Is Gucci too trendy? -WSJ

Europe’s luxury brands have shrugged off the pandemic and inflation, but fickle tastes in fashion still have the power to bring them down.

Shares of Gucci-owner Kering fell 5% in European morning trade on Friday in reaction to quarterly results released the night before. Sales rose 21% year-over-year in the three months to March, but the Gucci brand, Kering’s top brand for both sales and profits, appeared to lag among Chinese shoppers based on the sales decline in the Labels up 6% in the Asia-Pacific region.

Management blamed fresh Covid-19 lockdowns in mainland China, although just a tenth of Gucci stores in the country were closed for a month of the quarter. Second-biggest label Saint Laurent, which is admittedly a little less reliant on Chinese customers, still managed to post sales growth of 15% in Asia.

Concerns over whether Gucci can keep its trend have long made Kering’s stock more volatile than its main rival LVMH,

to which it is currently trading at a 30% discount as a multiple of forward earnings. LVMH’s business is more diverse, and sales of brands like Christian Dior and Louis Vuitton seem less affected by sudden trend changes.

Shareholders of Europe’s top luxury brands may be worried about the wrong things. The region’s top five luxury stocks have lost an average of 15% of their value since the start of the year amid concerns about inflation, rising interest rates and the impact of the war between Russia and Ukraine on the global economy and demand for luxury goods.

So far there are no signs of a slowdown. Among the largest luxury brands that have already reported first-quarter results is Hermès,

LVMH and Kering — all increased sales by at least 20%. In Europe, Kering said, demand is back to pre-pandemic levels.

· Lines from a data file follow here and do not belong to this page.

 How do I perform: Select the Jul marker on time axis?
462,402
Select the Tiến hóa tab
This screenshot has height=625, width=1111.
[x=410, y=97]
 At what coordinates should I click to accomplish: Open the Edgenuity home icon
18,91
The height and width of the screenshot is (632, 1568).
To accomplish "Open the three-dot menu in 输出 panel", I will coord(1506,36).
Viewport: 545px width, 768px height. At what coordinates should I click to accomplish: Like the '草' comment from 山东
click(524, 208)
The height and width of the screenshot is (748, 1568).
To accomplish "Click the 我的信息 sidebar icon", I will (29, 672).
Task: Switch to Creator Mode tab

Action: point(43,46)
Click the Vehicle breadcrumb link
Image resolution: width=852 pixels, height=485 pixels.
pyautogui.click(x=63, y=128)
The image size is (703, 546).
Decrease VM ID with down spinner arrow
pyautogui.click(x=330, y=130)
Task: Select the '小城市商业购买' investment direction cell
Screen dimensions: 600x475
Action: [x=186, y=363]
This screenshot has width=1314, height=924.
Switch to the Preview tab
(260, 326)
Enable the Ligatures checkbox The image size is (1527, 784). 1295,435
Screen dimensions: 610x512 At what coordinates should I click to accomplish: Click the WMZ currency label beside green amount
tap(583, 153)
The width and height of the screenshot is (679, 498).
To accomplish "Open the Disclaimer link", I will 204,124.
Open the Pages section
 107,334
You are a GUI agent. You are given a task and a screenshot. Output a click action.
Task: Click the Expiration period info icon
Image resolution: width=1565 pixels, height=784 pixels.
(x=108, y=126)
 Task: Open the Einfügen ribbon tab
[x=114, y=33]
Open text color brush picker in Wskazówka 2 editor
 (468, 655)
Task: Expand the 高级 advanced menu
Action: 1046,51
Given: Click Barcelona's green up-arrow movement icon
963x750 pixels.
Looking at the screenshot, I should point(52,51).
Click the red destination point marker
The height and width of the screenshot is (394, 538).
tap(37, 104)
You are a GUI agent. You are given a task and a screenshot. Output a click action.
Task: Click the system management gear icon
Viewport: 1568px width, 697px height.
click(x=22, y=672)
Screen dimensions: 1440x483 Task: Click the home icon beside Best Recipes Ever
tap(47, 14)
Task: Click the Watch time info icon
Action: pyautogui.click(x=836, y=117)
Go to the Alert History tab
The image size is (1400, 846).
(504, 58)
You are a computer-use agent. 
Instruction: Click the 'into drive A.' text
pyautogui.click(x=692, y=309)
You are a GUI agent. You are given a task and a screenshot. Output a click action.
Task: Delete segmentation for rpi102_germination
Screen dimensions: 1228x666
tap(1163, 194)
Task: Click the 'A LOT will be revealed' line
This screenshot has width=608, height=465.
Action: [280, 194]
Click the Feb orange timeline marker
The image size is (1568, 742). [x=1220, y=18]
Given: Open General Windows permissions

The region used to get half its sales from tourists, and the company has since replaced that lost business with local buyers.

Inflation isn’t slowing spending, even when luxury brands are raising prices more than most companies. LVMH saw no change in buying behavior after marking some of its Louis Vuitton handbags up 20% earlier this year. Privately owned Chanel has been the most aggressive during the pandemic. A small classic flap bag that cost $5,200 in November 2019 will fetch shoppers $8,200 today, according to Jefferies analysis.

Pandemic restrictions in China mean the second quarter is likely to be tougher for luxury brands, which generate a significant portion of sales in this key market. But it should be a temporary blip for the stronger labels. The vagaries of fashion are still the biggest threat to brands like Gucci.